##### SOURCE TEXT
Presentation by Prof. John McMillan to Australia Pacific Ombudsman Region meeting in Melbourne

Why is this an issue?

Expansion—demonstrating the relevance and adaptability of the Ombudsman model

Traditionally the core Ombudsman functions have been investigation of individual complaints; and own motion investigation of government administrative actions, particularly issues of systemic importance. Most offices increasingly give greater focus to own motion investigations, primarily because of the more developed system for handling complaints within agencies. This enables the Ombudsman to concentrate more strategically on problem areas in government.

In recent years Ombudsman offices in Australia have been expanding their range of functions – examples include auditing agency records, conducting training seminars for government officers, publishing guides to good decision making and complaint handling, whistleblower protection, review of witness protection, legislative reviews, applying a human rights focus to government oversight, reviewing child abuse incidents and reportable deaths, acquiring an industry Ombudsman role (for example, energy and water), and establishing a regional support network for Ombudsman offices.

The growth in the range of functions now discharged by Ombudsman offices demonstrates the adaptability of the Ombudsman model, and ensures the continuing relevance of Ombudsman offices.
##########
##### DATA SEGMENT
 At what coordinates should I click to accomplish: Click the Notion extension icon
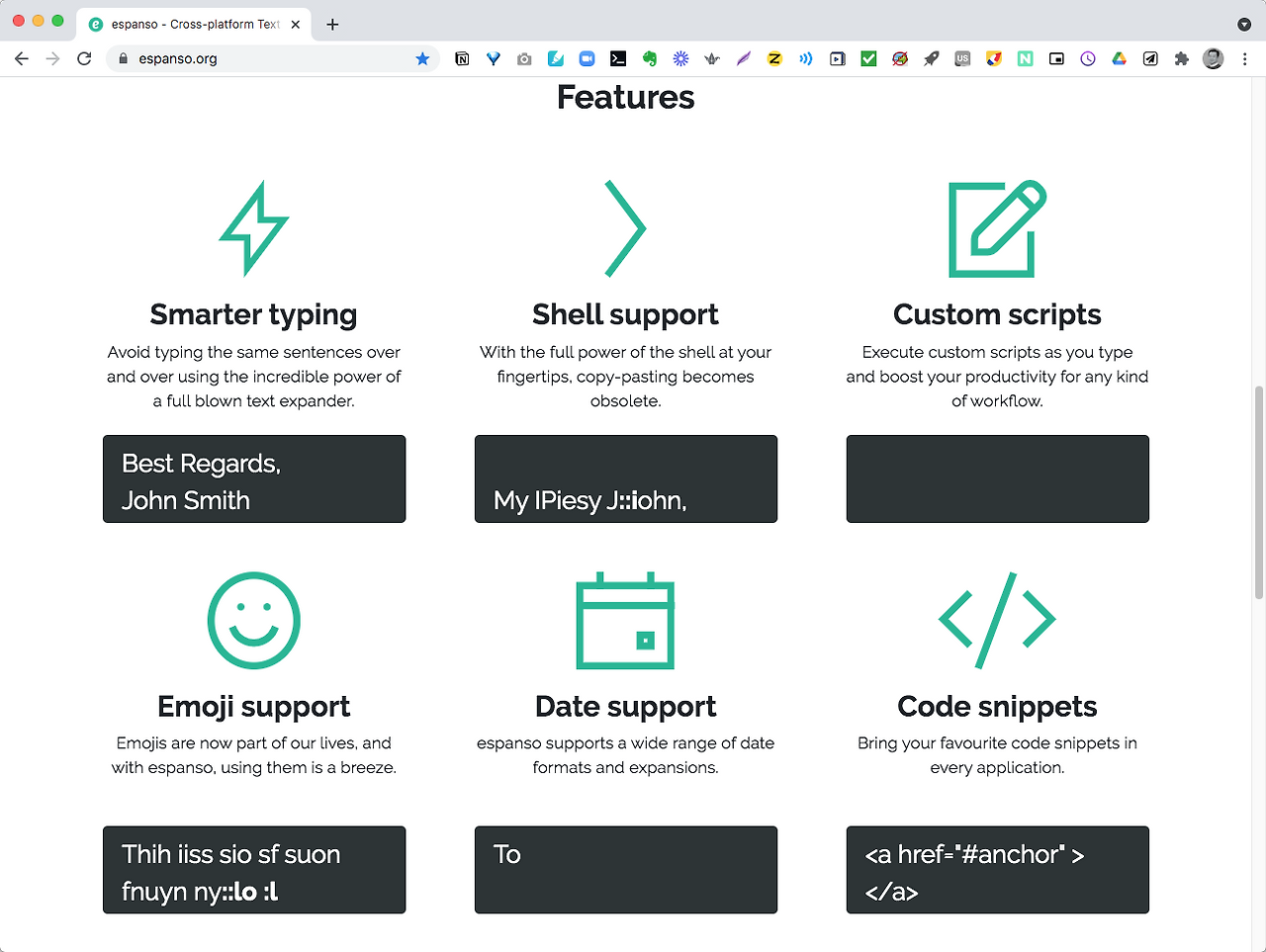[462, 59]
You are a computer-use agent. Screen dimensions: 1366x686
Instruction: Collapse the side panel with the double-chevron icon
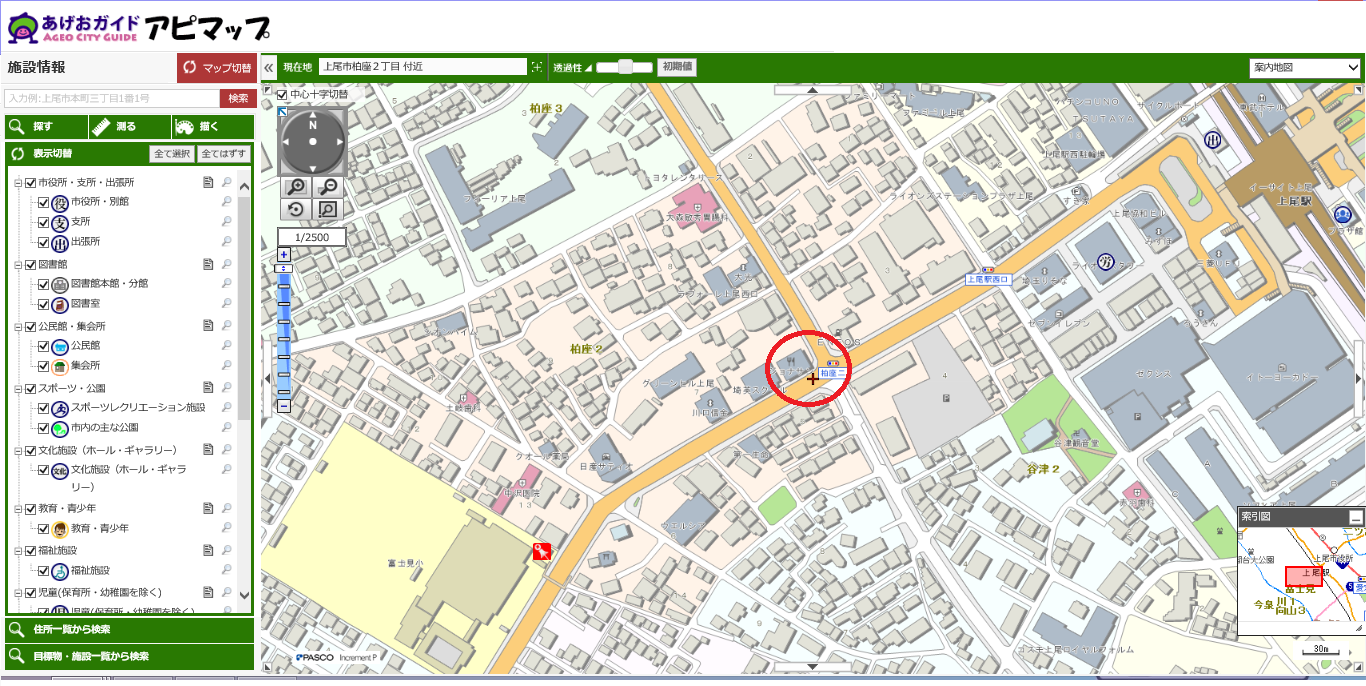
##########
§ **TO BE DONE**:
(a) According to the Ombudsman presentation, why do most offices now give more attention to own motion investigations? Answer in one to three sentences.
(b) Carry on the Ombudsman presentation from its last sentence.
The material is unrelated to the Ombudsman presentation.

§ **ANSWERS TO THE PROBLEMS**:
(a) Most offices focus more on own motion investigations mainly because agencies now have more developed systems for handling complaints themselves. This lets the Ombudsman concentrate more strategically on problem areas in government.

(b)
Expansion—the key to growth

A perennial concern of Ombudsman offices is their meagre funding, especially as contrasted to the growth in size and functions of the government agencies the Ombudsman oversights. History indicates that Ombudsman offices do not get extra funding and support from government by bleating about their restricted funding. On the other hand, recent developments illustrate that Ombudsman offices will be given extra funding by government if they can demonstrate their ability and effectiveness in discharging new functions. Indeed, a strong theme in contemporary budgetary policy around Australia is that government agencies face annual efficiency dividends that can reduce their core funding, but this can be countered by acquiring a new function that attracts additional funding. The adoption of new functions has been the key to the doubling in size of my own office in recent years.

Getting the model right—the key to Ombudsman success

Though growth and expansion are important, it is equally important that Ombudsman offices do not take on inappropriate functions. Equally, the discharge of new functions should be adapted to align with the essential principles of the Ombudsman model. This is important to the long-term stability of Ombudsman offices. A major reason why Ombudsman offices have been so successful over more than thirty years in Australia in expanding and maintaining their relevance and effectiveness is that they have been careful to ensure that they have maintained a strong focus on adhering to Ombudsman essentials. By contrast, many other oversight bodies have gone through considerable turmoil and restructuring over the last three decades as they have struggled to identify their role in government.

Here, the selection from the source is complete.